Dr. Ulrich Goesele's original ideas and scholarship have proven to be extremely innovative, both in terms of originality and creativity; and can be expected to have an enduring value. Those ideas and scholarship in turn have been responsible, either fully or in part, for realizing the engineering designs of "intelligent systems," which have demonstrated significant economic value and have substantially contributed to humanity and world peace.

Ulrich Goesele received his doctorate in physics in 1975 at the University of Stuttgart and has been a director at the Max Planck Institute of Microstructure Physics in Halle, Germany since 1993. He came from Duke University where he was the J. B. Duke Professor of Materials Science. Beforehand he had been at the Max Planck Institute of Metal Research in Stuttgart, at the research labs of Siemens Corporation in Munich and for visiting appointments at the Atomic Energy Board, Pretoria, South Africa, the IBM Th. J. Watson Research Center, New York, MIT and NTF Research Laboratories at Atsugi, Japan. He presently still holds an adjunct professorship at Duke University. His research interests lie in the area of defects and diffusion in semiconductors, fuzzy logic, ferroelectric thin films, wafer bonding, porous materials, quantum dots, photonic crystals, silicon photonics and silicon nanowires. He has been or was co-editor or on the advisory board of many journals such as Applied Physics, Journal of Applied Physics, Advanced Materials, Advanced Functional Materials, Applied Physics A, Information Sciences, Materials Chemistry and Physics, and Zeitschrift fr Metallkunde.

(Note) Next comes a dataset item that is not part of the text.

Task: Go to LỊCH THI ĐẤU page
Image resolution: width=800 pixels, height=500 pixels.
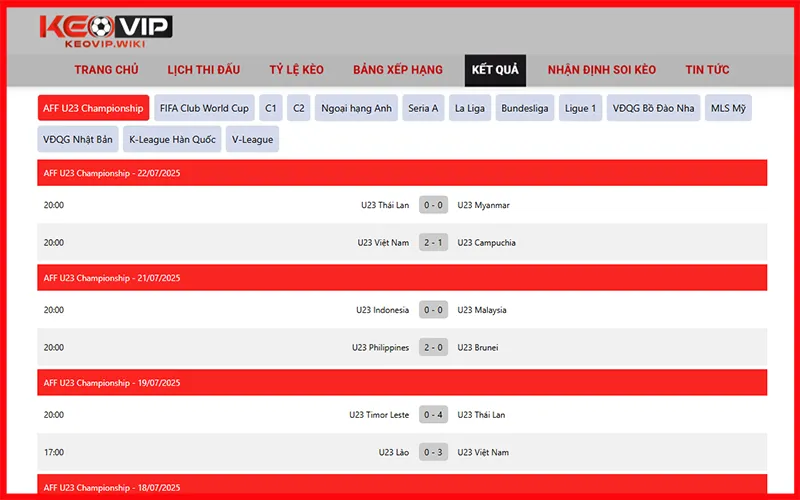Action: coord(203,70)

He organized numerous international conferences and workshops among others the Electrochemical Society and the Materials Research Society. He is fellow of the American Physical Society and the Institute of Physics as well as a member of the German Academy of Natural Scientists, Leopoldina, and the board of directors of the Materials Research Society. In 2003 he spent a sabbatical at Harvard University in the Division of Engineering and Applied Sciences.